--- PROVIDED MATERIAL ---
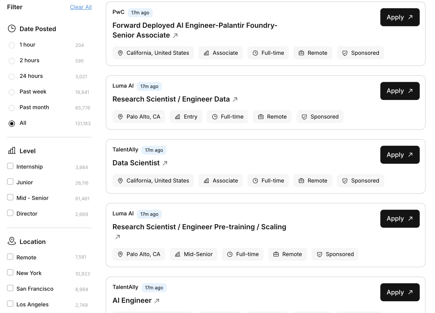Enable the Mid - Senior level filter
The width and height of the screenshot is (435, 313).
(10, 197)
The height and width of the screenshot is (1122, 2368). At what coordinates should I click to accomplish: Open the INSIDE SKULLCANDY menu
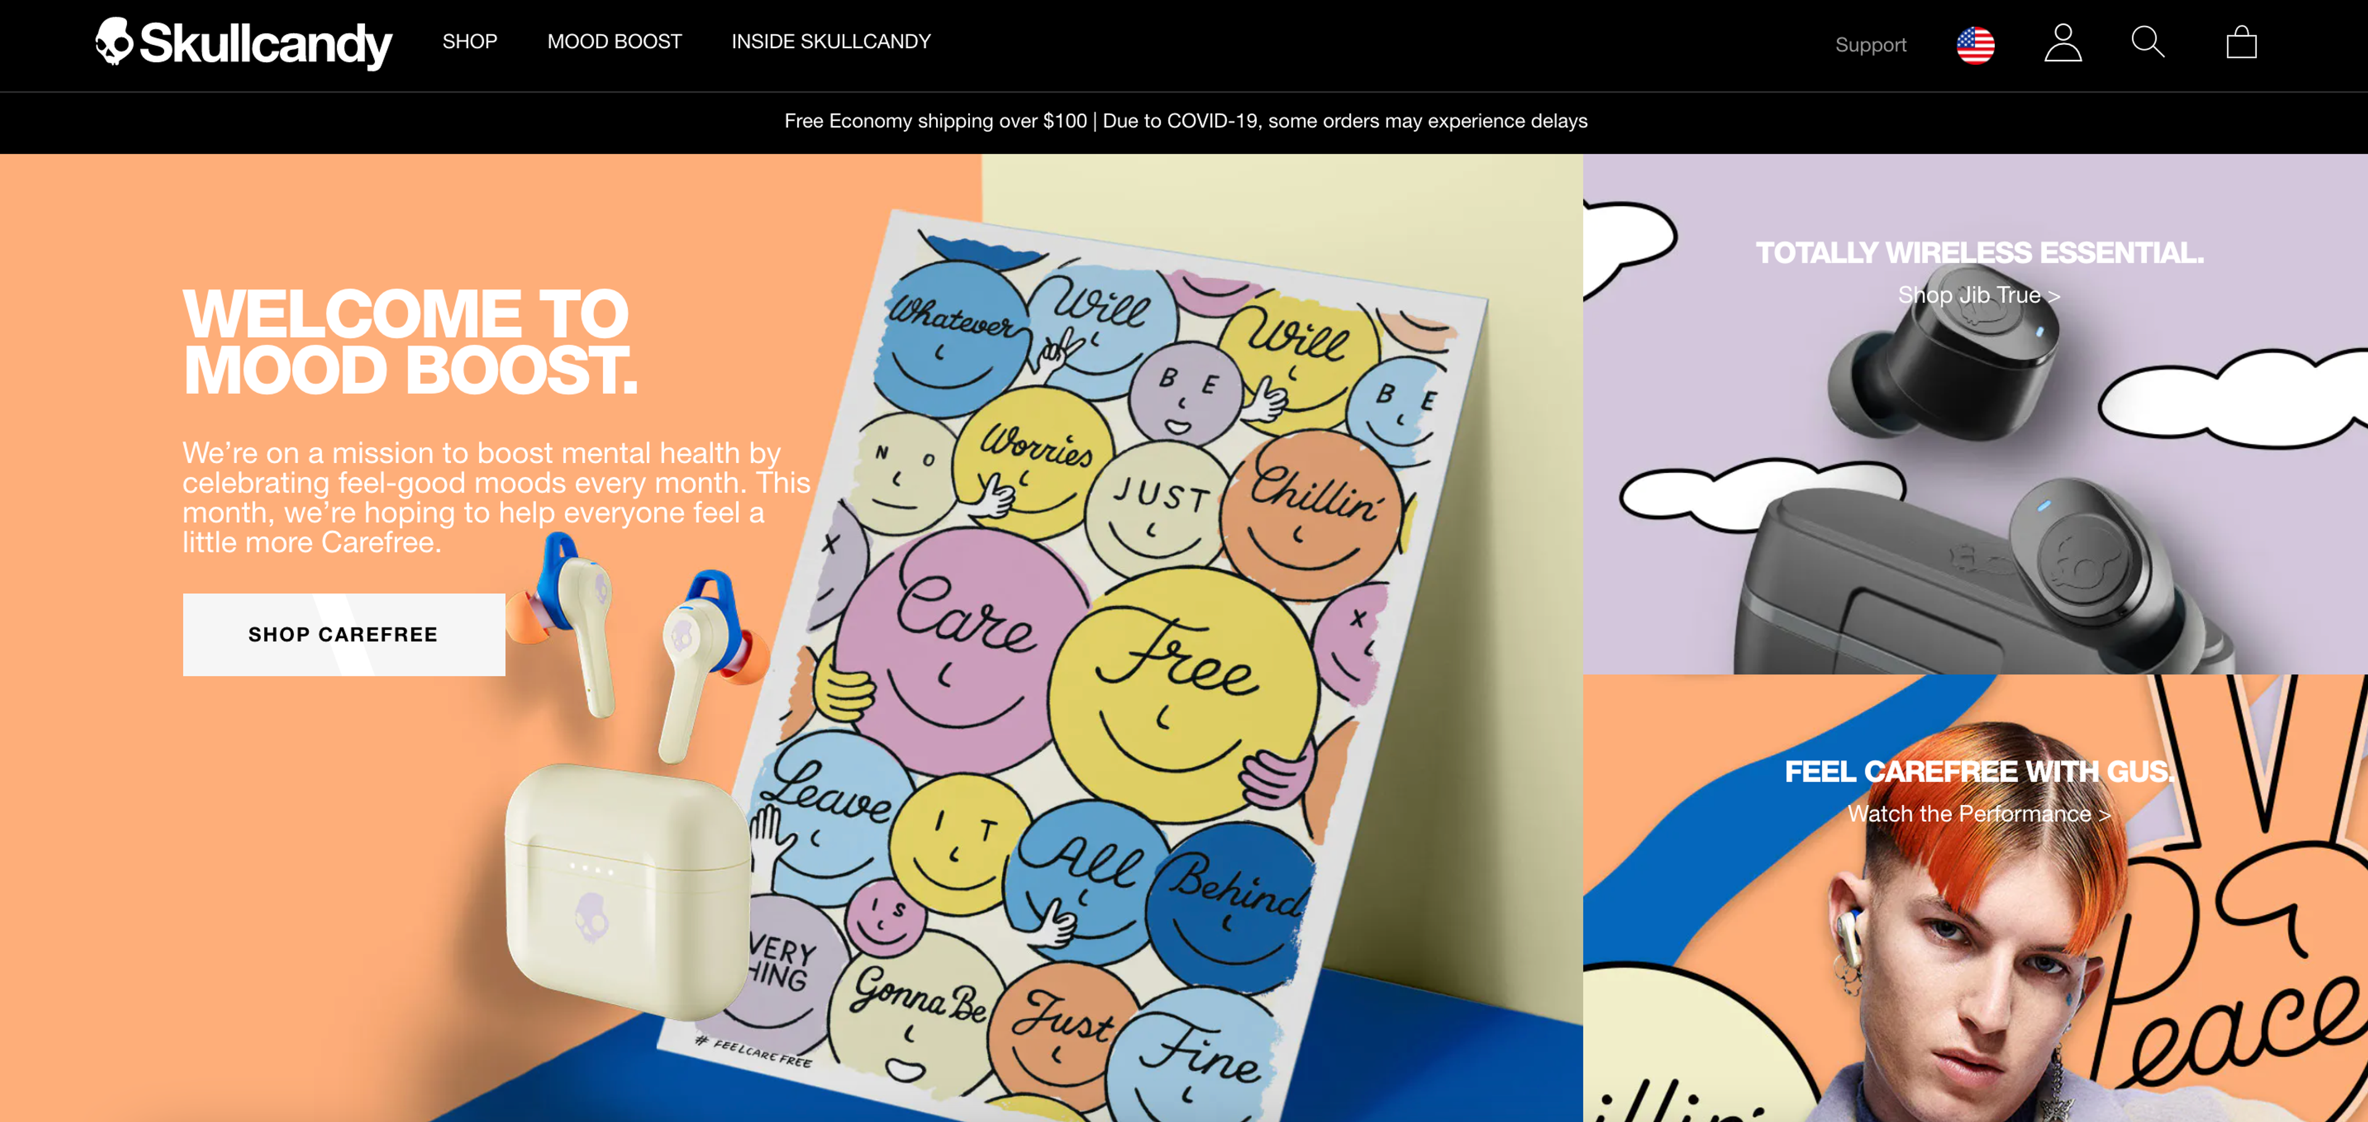831,41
---
WHAT YOU ARE ASKED TO DO:
Display each line of the material above that contains the string "width". Case counts.

IN RESPONSE:
The width and height of the screenshot is (435, 313).
The height and width of the screenshot is (1122, 2368). At what coordinates should I click to accomplish: Open the INSIDE SKULLCANDY menu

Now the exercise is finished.